Il conflitto è nuovo nella forma ma antico nella sostanza. Chi controlla la distribuzione controlla una parte del potere culturale.
Un algoritmo non è una classifica neutrale
YouTube e le altre piattaforme decidono quali contenuti raccomandare attraverso sistemi progettati da società private. Questi sistemi ottimizzano obiettivi commerciali, sicurezza, soddisfazione e numerosi altri segnali. Non sono palinsesti tradizionali, ma producono un risultato simile: alcuni contenuti vengono visti, altri restano invisibili.

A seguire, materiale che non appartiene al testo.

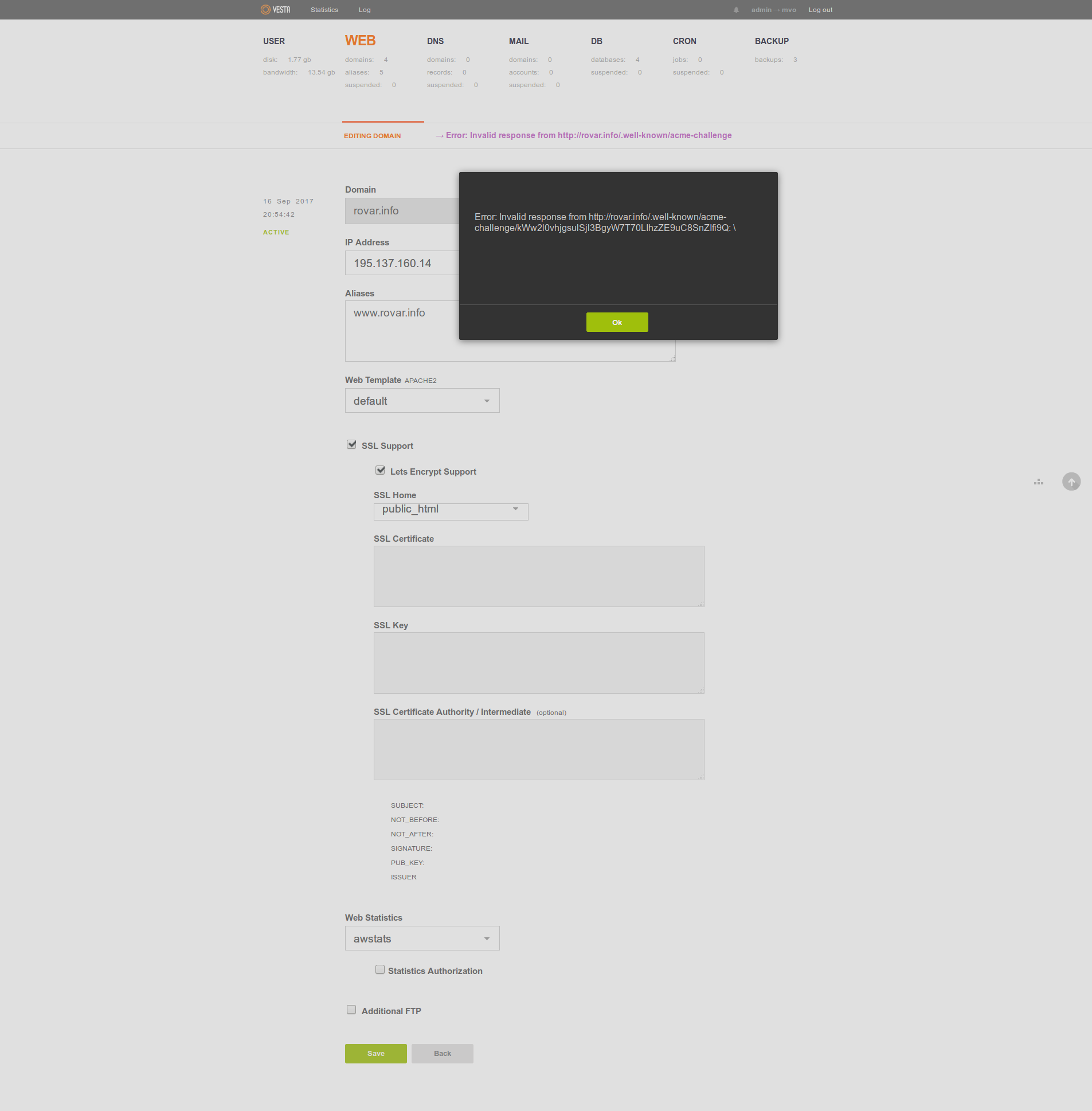Dismiss the error dialog with Ok
1092x1111 pixels.
(617, 322)
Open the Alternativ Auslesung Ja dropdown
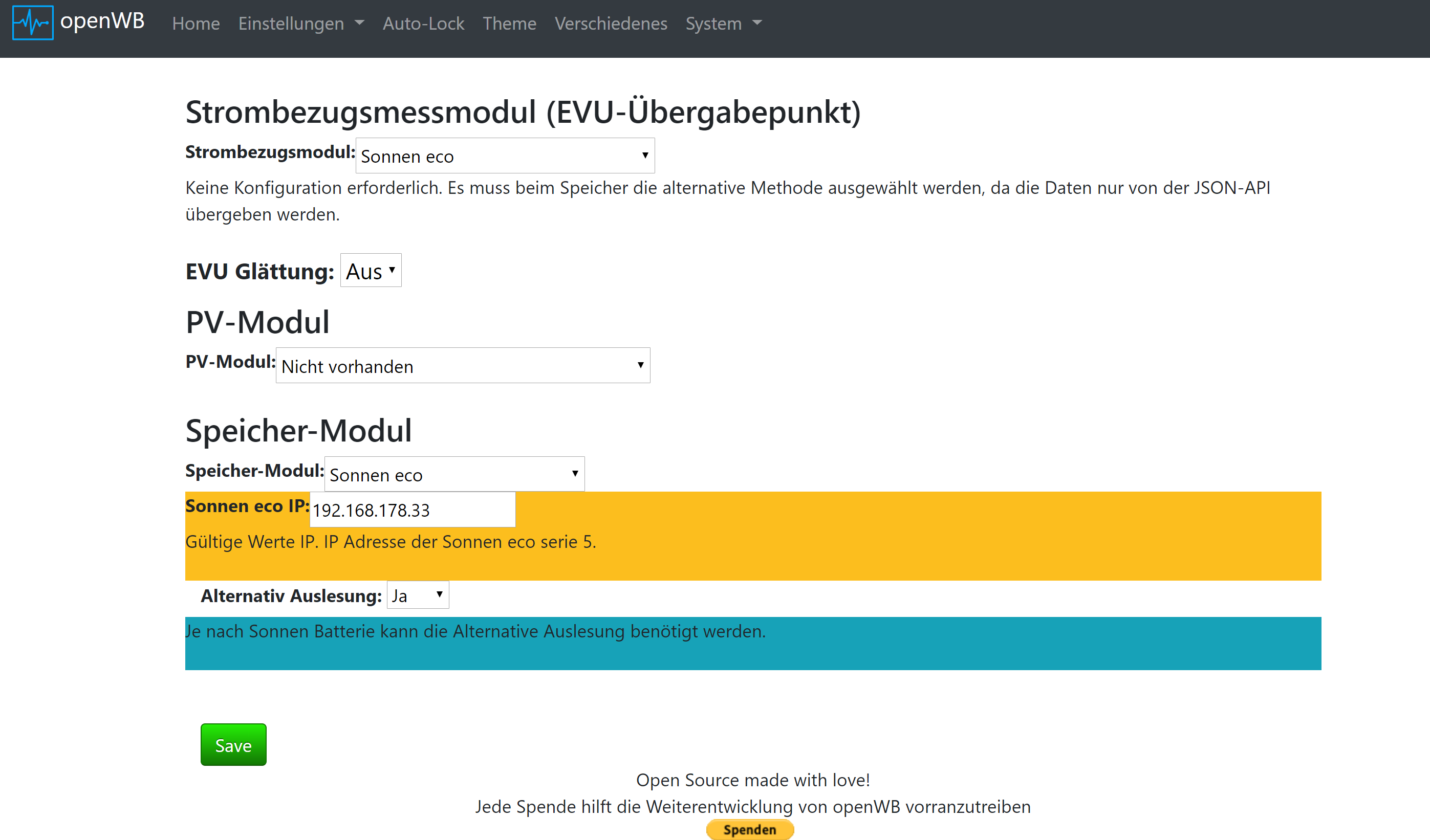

Il governo britannico sostiene l’importanza di garantire accesso a contenuti affidabili e culturalmente rilevanti. I critici temono invece che una preferenza istituzionale possa penalizzare media indipendenti e trasformarsi in interferenza politica.
La creator economy chiede parità di status
Un canale YouTube può oggi raggiungere più giovani di un programma televisivo nazionale. Perché dovrebbe partire svantaggiato semplicemente perché non appartiene a un broadcaster storico? È una domanda legittima, soprattutto quando creator e testate digitali investono in giornalismo e produzione professionale.

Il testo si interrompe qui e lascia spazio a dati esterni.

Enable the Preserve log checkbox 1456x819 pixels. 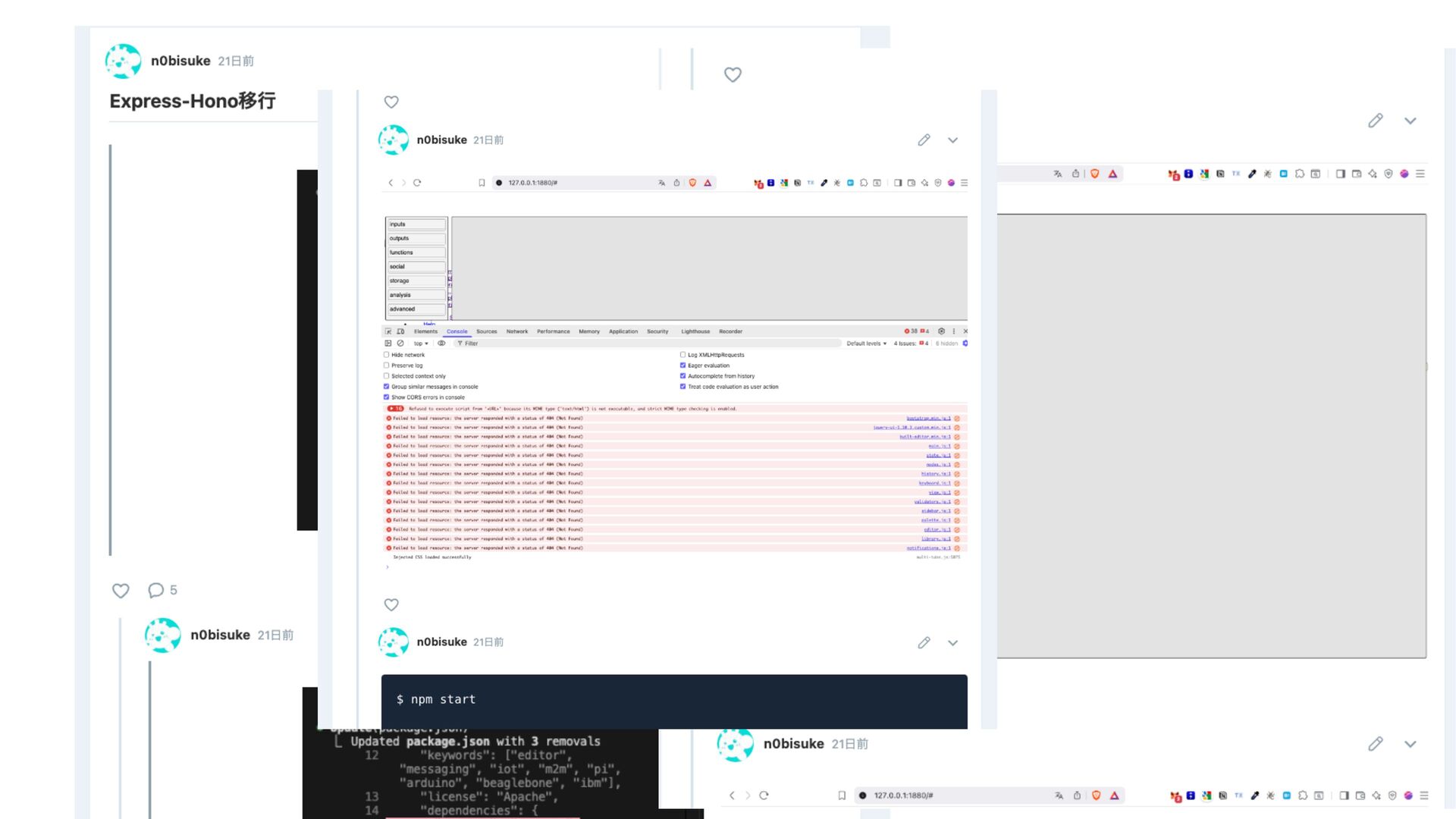[387, 366]
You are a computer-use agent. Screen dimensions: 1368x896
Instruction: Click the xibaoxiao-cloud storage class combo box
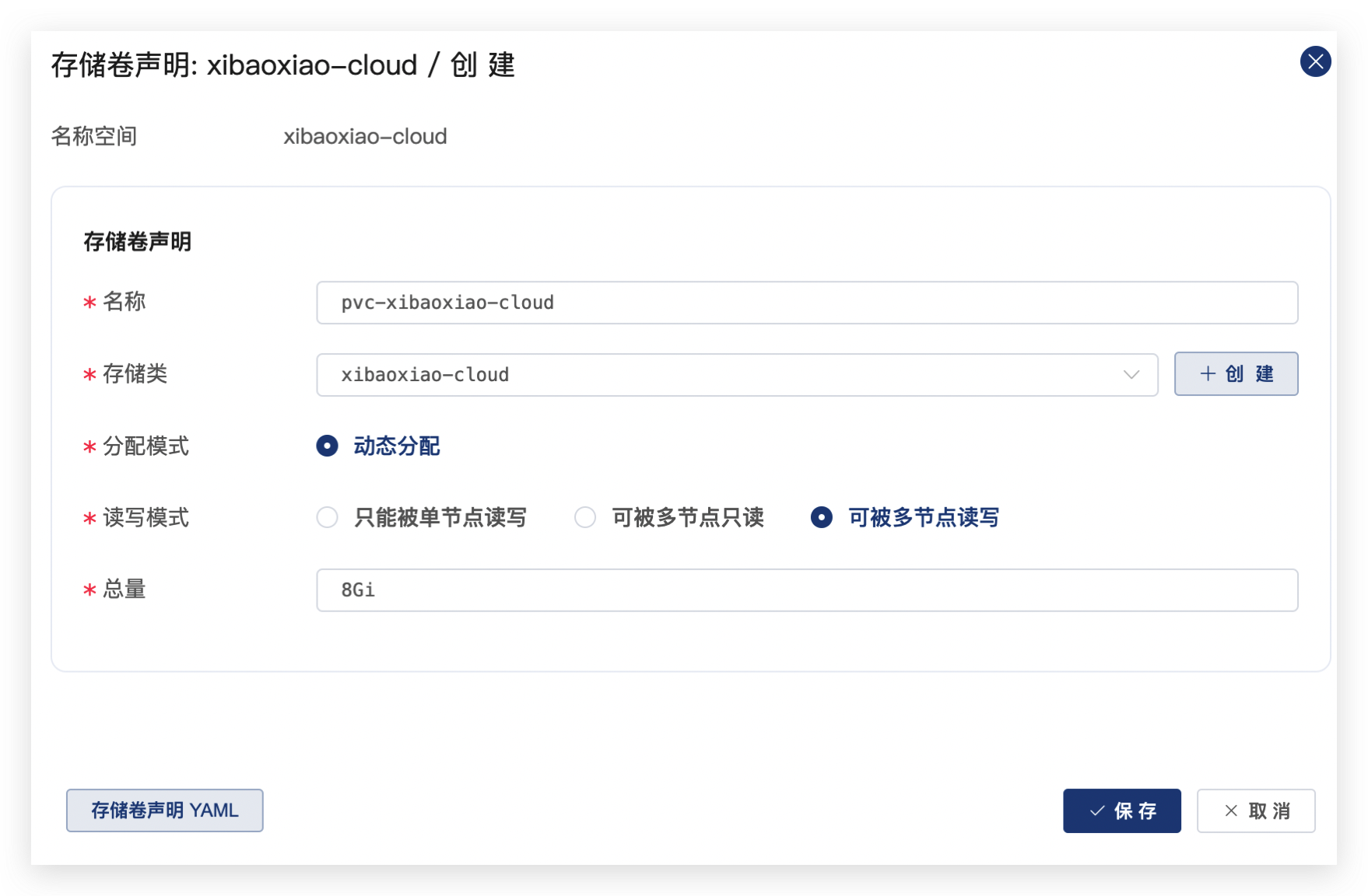point(736,375)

Dall’altra parte, il servizio pubblico è finanziato e regolato proprio perché dovrebbe produrre contenuti che il mercato non incentiva necessariamente.
Il feed è diventato infrastruttura culturale
La disputa britannica anticipa una discussione destinata a crescere. Se poche piattaforme organizzano l’accesso all’informazione e all’intrattenimento, gli Stati cercheranno inevitabilmente di influenzare le regole di distribuzione.
La difficoltà sarà farlo senza trasformare una politica di pluralismo in una lista di contenuti favoriti dal governo. Nell’era algoritmica la libertà dei media riguarda ormai anche il diritto di comparire — o non comparire — nella schermata “Per te”.